Aim of the task:
Reproduce the lines below verbatim, starting from the line with "Select the PC" up to and including the line with "Looking at the".

Extracted entries:
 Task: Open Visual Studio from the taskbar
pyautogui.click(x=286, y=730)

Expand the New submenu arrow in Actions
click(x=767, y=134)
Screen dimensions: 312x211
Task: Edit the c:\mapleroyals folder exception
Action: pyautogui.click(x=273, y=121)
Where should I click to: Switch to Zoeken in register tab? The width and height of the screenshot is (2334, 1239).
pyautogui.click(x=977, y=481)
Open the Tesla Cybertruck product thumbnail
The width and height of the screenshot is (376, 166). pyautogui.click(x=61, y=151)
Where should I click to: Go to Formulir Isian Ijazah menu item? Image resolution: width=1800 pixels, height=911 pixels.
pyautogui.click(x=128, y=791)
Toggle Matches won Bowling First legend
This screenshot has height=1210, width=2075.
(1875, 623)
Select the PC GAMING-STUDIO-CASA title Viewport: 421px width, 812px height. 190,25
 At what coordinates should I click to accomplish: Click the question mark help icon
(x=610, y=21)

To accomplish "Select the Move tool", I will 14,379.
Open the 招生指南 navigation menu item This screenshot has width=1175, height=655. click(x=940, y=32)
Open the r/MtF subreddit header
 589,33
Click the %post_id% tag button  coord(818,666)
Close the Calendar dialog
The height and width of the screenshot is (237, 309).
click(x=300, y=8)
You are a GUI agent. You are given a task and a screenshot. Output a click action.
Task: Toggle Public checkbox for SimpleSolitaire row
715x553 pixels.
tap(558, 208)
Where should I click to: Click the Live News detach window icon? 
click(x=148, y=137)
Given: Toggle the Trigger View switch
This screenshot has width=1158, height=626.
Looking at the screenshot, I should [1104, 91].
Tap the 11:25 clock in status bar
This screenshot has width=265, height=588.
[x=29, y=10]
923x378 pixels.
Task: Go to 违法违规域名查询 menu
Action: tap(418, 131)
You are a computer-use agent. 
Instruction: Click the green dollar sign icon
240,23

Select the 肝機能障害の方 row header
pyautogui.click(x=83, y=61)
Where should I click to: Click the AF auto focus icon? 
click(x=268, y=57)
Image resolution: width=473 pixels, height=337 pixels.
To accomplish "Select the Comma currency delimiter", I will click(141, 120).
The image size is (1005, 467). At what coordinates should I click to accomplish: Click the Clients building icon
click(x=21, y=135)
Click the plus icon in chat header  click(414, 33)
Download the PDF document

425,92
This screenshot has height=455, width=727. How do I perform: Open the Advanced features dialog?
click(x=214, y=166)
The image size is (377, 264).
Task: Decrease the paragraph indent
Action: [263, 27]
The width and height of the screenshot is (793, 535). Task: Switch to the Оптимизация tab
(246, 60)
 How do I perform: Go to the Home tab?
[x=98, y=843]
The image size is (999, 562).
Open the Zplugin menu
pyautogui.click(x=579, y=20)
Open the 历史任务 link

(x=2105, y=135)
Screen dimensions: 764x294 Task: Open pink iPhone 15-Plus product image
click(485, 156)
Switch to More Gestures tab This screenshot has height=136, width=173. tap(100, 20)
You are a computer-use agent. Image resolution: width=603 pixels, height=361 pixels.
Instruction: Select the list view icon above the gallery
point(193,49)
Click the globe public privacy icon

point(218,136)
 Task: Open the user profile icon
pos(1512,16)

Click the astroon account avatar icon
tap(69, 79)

Result of the task:
Select the PC GAMING-STUDIO-CASA title Viewport: 421px width, 812px height. 190,25
 At what coordinates should I click to accomplish: Click the question mark help icon
(x=610, y=21)

To accomplish "Select the Move tool", I will 14,379.
Open the 招生指南 navigation menu item This screenshot has width=1175, height=655. click(x=940, y=32)
Open the r/MtF subreddit header
 589,33
Click the %post_id% tag button  coord(818,666)
Close the Calendar dialog
The height and width of the screenshot is (237, 309).
click(x=300, y=8)
You are a GUI agent. You are given a task and a screenshot. Output a click action.
Task: Toggle Public checkbox for SimpleSolitaire row
715x553 pixels.
tap(558, 208)
Where should I click to: Click the Live News detach window icon? 
click(x=148, y=137)
Given: Toggle the Trigger View switch
This screenshot has width=1158, height=626.
Looking at the screenshot, I should [1104, 91].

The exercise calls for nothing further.